__SHORT PROBLEM__
Please convert the rows below into a two-column CSV headed text and answer, with one line for each row and each field quoted, its line breaks replaced by spaces. Leave the pictures out.

__EXERCISE DATA__
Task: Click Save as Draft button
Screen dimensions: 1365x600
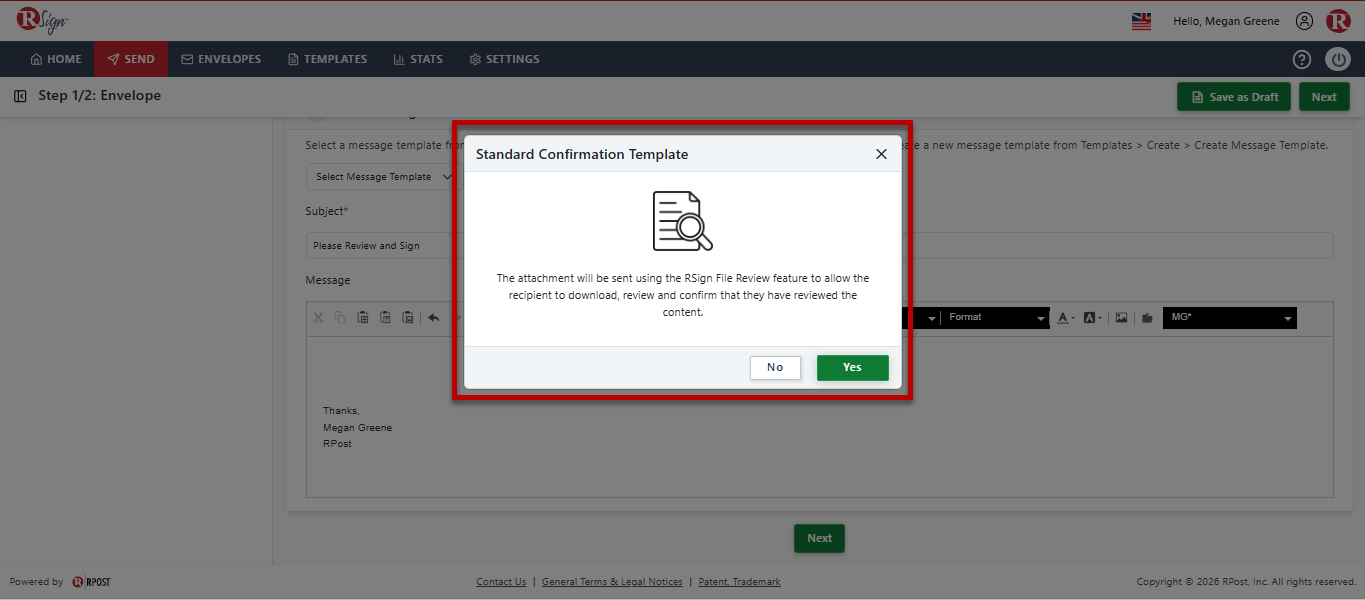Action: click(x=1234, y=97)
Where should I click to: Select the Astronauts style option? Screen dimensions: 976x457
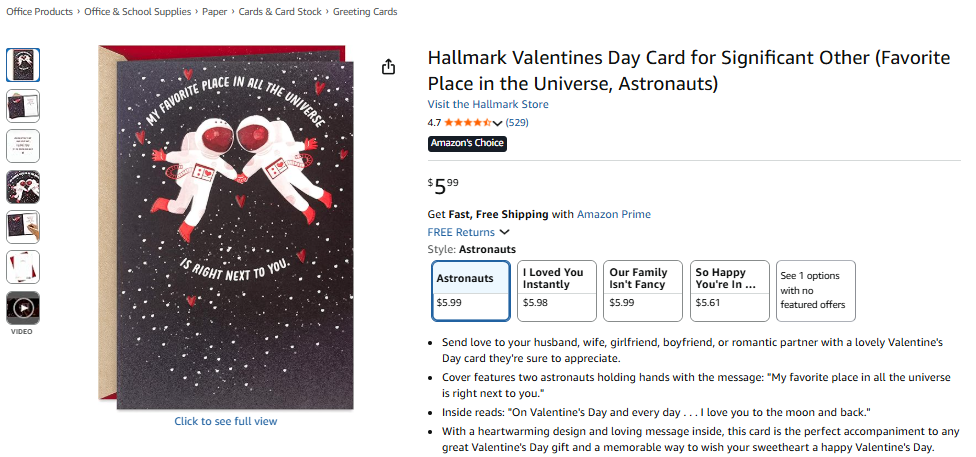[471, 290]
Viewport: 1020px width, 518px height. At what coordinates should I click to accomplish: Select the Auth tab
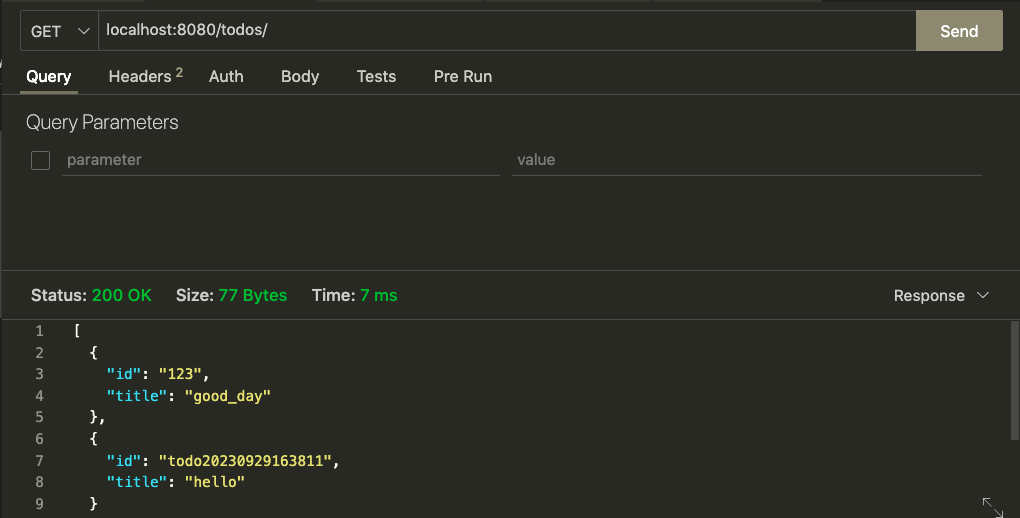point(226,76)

__EXERCISE RESULT__
text,answer
"Task: Click Save as Draft button Screen dimensions: 1365x600","Action: click(x=1234, y=97)"
"Where should I click to: Select the Astronauts style option? Screen dimensions: 976x457","[471, 290]"
"Viewport: 1020px width, 518px height. At what coordinates should I click to accomplish: Select the Auth tab","point(226,76)"